Na continuidade daquele dia, o garoto foi para o comitê, era o lugar preferido, colecionava retratos dos candidatos, difícil era o local da sua casa ou do velho Jeep que não tinha um retrato pregado. Lá no comitê percebeu que um carro de propaganda ia saindo para anunciar os candidatos pela cidade, pediu ao motorista Melo e ao locutor Chicão para ir também, saíram então os três, numa Belina 1 azul com dois megafones no teto. Entre uma locução e outra, a música que tocava era: “da manga rosa quero o gosto e o sumo, melão maduro, saputi, juá….” Era Alceu Valença, estremecendo a tarde da Piracuruca, naqueles potentes megafones.

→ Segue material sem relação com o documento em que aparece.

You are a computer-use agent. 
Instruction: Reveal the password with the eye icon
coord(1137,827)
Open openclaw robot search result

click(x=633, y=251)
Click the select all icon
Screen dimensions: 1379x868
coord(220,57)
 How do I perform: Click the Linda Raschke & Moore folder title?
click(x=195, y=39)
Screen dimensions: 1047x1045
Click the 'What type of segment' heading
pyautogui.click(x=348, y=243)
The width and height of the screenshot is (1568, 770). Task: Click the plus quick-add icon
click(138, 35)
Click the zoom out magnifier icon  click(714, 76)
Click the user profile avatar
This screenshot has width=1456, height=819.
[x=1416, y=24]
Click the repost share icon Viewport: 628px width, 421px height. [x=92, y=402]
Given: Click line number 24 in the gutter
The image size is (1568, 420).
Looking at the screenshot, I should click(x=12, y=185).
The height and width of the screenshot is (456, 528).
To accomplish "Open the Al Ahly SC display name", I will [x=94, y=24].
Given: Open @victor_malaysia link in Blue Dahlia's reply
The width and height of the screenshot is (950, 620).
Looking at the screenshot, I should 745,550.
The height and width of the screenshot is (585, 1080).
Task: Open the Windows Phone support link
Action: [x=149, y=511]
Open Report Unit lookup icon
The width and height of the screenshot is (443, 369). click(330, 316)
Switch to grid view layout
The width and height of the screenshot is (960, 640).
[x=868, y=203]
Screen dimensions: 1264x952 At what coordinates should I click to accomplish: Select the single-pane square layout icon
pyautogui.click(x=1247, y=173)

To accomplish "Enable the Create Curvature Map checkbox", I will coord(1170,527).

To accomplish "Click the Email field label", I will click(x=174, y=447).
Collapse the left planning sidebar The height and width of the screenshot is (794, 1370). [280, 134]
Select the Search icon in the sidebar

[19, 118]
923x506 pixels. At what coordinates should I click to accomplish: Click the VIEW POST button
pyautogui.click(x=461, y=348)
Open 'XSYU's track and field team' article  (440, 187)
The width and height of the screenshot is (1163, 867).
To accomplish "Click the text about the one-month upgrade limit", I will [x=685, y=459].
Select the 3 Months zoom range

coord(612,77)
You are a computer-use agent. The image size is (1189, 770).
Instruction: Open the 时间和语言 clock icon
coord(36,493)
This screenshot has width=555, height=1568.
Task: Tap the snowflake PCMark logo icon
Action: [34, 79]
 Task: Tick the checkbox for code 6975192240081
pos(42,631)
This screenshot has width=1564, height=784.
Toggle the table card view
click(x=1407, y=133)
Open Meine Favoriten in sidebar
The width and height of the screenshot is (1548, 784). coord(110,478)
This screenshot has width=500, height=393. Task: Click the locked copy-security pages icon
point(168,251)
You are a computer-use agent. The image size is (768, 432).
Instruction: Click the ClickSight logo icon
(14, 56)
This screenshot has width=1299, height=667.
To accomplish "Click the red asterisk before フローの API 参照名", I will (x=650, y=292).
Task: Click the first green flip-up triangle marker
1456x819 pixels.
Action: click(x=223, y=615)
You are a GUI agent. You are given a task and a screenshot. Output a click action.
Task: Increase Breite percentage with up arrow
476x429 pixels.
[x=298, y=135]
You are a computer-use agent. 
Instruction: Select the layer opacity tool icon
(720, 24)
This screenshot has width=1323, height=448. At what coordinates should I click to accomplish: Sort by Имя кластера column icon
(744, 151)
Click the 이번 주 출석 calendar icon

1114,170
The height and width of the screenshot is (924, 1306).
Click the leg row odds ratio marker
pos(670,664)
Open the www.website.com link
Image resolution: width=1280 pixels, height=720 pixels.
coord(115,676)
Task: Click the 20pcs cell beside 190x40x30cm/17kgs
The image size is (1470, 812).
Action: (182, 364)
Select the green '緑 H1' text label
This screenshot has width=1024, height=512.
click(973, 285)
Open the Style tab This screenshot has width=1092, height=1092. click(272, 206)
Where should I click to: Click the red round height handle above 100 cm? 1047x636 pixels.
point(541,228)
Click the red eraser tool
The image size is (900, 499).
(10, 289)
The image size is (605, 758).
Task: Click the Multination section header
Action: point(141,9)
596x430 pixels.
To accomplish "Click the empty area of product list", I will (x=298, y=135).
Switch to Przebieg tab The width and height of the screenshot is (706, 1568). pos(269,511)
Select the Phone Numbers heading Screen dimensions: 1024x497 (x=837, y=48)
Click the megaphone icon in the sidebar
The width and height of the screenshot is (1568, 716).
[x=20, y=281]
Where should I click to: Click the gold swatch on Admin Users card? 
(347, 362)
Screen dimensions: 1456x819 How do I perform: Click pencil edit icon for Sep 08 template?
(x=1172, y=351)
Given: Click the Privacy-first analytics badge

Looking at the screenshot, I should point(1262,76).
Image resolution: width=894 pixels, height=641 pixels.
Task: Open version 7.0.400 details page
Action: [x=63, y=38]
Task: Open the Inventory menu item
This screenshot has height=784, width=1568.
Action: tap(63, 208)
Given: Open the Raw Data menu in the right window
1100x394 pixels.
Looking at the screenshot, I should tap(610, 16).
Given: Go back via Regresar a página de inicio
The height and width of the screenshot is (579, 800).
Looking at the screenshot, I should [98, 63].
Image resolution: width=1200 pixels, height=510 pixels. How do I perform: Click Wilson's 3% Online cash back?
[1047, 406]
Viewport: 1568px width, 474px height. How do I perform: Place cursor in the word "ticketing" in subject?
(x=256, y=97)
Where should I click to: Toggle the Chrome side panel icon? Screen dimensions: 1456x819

Ao emparelhar com a Forquilha, na saída sul da cidade, um barulho ensurdecedor vindo do céu, superou em muito a “Manga Rosa do Alceu Valença”, era na verdade, voos rasantes de aviões supersônicos, provavelmente em algum exercício militar. O garoto ficou maravilhado com aquilo, em um dia que tinha começado com um balão e naquele momento ele via aqueles fantásticos aviões. Para encerrar com chave de outro esse dia inesquecível, só mesmo uma pausa já quase à noite para bater bola na Praça de Santo Antônio, antes de se lembrar que tinha casa e precisava voltar e ouvir umas broncas de sua mãe.

Nessa eleição, para prefeito era PMDB do candidato Gonçalin, contra o PDS do candidato Zé Brito, era Gato contra Rato. Gonçalim saiu vitorioso, já para o governo do estado, Alberto Silva do PMDB perdeu para Hugo Napoleão do PDS, os demais candidatos da chapa apoiada por Antônio Terto, todos foram eleitos, inclusive ele.


A “Trombeta” era um mini jornal político, surgido após a eleição de 1982, com críticas políticas ao prefeito eleito Gonçalim

Antônio Terto foi eleito para o primeiro dos três mandatos que disputou e ganhou, além desse de 1982, teve também o de 1988 e o de 1992. Estendeu a sua carreira como vereador até 1992, quando no ano seguinte, o seu reduto eleitoral se emancipou de Piracuruca: o Saco dos Polidoros passou para Brasileira e a Data Batalha passou para São João da Fronteira. Tinha a opção de se candidatar até mesmo a prefeito dessas duas cidades, mas, mesmo assim, ele resolveu não se candidatar mais nas eleições seguintes.


Cartaz político da eleição de 1988

Tomando posse como vereador, ao lado a filha Lilian

Vereadores Clidenor (falecido), Ormeu e Antônio Terto

Vereadores Dainha, Antonio Terto e Valder

Confraternização dos vereadores

Discurso do vereador Antônio Terto

Em Brasília no ano de 1985

Mesmo sem exercer diretamente cargo político, Antônio Terto continuou como servidor do município, atuando como Secretário de Administração e finalmente Secretário de Obras por longos anos, até 2016, sua primeira obra de destaque foi o Complexo Turístico Prainha em 1996. Hoje, não ocupa mais cargo público, mas na veia ainda corre o sangue da política, mais viva do que nunca, e se lhe falta o vigor para encarar uma árdua campanha, lhe sobra experiência e com certeza, felizes estão os que tem consciência disso e estão dialogando politicamente com ele.